Christopher Robin Milne mit seinem Teddybären. (Credit: Apic/Getty Images)

Zu den Londoner Kindern, die in den kommenden Jahren weiterhin von Winnie begeistert waren, gehörte auch ein kleiner Junge namens Christopher Robin Milne, der seinen Vater, den Schriftsteller A.A. Milne, immer wieder anflehte, ihn mit in den Zoo zu nehmen, wo er den freundlichen schwarzen Bären zwischen großen, pelzigen Umarmungen mit Löffeln von Kondensmilch fütterte. Christopher Robin mochte die Hauptattraktion des Londoner Zoos so sehr, dass er seinen Teddybären von „Edward“ in „Winnie Puuh“ umbenannte, eine Mischung aus dem Namen des schwarzen Bären und einem Namen, den er einem Schwan gegeben hatte, den er morgens fütterte.

Winnie Puuh und andere ausgestopfte Tiere in Christopher Robins Kinderzimmer – darunter Ferkel, I-Aah, Kanga, Ruh und Tigger – dienten als Inspiration für die nachhaltigsten Schriften seines Vaters. A.A. Milne war ein produktiver Dramatiker, Drehbuchautor, Krimiautor und Mitarbeiter des Humor-Magazins Punch, als er die Figur Winnie-the-Pooh 1924 in seinem Buch mit Kindergedichten „When We Were Very Young“ zum Leben erweckte. Im Jahr 1926 folgte die Veröffentlichung eines ganzen Bandes mit Geschichten, „Winnie-the-Pooh“. Eine Fortsetzung, „The House at Pooh Corner“, wurde zwei Jahre später veröffentlicht. Wie Colebourn hatte auch Milne im Ersten Weltkrieg gedient, und die idyllische Umgebung des Hundertmorgenwaldes war eine willkommene Zuflucht vor den Schrecken der Westfront, die ihm und vielen Lesern in den 1920er Jahren noch frisch im Gedächtnis waren.

Erstausgabe von „Winnie the Pooh“. (Credit: Daniel Acker/Bloomberg via Getty Images)

Der Erfolg von Milnes Büchern machte Winnie berühmter denn je. Als sie 1934 im Alter von 20 Jahren verstarb, ging ihr Tod um die Welt. Winnie war so berühmt, dass ihr Schädel an das Royal College of Surgeons geschickt wurde, wo er letztes Jahr zum ersten Mal ausgestellt wurde.

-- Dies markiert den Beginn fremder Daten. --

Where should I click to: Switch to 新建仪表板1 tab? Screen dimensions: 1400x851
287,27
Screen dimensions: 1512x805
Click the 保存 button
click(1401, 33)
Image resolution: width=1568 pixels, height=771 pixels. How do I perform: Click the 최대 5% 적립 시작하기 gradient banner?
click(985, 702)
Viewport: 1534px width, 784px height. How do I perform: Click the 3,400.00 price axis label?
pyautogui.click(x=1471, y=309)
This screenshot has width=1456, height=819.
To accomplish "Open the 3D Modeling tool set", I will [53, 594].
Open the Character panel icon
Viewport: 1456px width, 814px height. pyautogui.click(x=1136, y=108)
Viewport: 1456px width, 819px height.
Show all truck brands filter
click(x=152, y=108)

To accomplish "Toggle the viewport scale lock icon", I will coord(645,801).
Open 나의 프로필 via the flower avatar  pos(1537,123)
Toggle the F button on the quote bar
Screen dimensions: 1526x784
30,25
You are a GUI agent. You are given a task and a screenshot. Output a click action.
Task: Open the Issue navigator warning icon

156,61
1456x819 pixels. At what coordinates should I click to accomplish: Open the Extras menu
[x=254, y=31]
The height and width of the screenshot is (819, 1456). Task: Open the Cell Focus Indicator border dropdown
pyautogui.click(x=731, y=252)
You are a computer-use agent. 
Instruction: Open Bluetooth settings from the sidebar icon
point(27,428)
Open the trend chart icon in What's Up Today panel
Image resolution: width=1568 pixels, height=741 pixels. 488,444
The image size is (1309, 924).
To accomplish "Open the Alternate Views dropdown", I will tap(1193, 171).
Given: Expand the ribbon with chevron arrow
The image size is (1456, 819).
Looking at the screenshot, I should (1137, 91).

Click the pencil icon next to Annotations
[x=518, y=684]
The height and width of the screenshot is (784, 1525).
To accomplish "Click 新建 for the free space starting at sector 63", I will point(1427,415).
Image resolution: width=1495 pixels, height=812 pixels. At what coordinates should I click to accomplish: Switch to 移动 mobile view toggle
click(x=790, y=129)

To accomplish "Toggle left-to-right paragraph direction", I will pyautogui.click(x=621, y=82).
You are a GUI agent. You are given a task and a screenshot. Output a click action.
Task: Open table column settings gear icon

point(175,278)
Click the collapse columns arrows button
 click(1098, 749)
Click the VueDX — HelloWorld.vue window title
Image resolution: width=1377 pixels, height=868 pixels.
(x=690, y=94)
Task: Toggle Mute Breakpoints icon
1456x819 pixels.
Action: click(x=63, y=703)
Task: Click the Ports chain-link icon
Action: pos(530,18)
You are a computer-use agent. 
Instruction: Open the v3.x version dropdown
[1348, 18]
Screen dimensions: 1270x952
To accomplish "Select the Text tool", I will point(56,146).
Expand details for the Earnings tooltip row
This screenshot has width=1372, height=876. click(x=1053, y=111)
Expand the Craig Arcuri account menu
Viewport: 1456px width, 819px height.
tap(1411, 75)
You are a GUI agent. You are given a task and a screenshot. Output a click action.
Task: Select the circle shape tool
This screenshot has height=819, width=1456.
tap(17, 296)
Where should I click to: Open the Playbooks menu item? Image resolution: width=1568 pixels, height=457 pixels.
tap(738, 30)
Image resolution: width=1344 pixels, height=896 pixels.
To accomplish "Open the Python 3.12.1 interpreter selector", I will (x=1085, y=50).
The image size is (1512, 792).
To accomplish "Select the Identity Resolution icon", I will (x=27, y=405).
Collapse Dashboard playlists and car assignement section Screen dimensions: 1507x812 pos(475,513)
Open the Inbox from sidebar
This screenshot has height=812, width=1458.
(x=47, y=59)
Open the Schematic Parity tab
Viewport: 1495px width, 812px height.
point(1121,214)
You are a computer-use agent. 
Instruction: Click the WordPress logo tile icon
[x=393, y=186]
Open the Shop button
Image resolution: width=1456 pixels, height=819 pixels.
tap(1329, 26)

Statuen im Londoner Zoo und im Assiniboine Park Zoo in Winnipeg, die zeigen, wie Colebourn die Hände von Winnie hält, während sie sich auf die Hinterbeine stellt, erinnern ebenfalls an die Verbindung zwischen einem kanadischen Soldaten und einem Schwarzbärenjungen, die zur Entstehung eines literarischen Klassikers führte.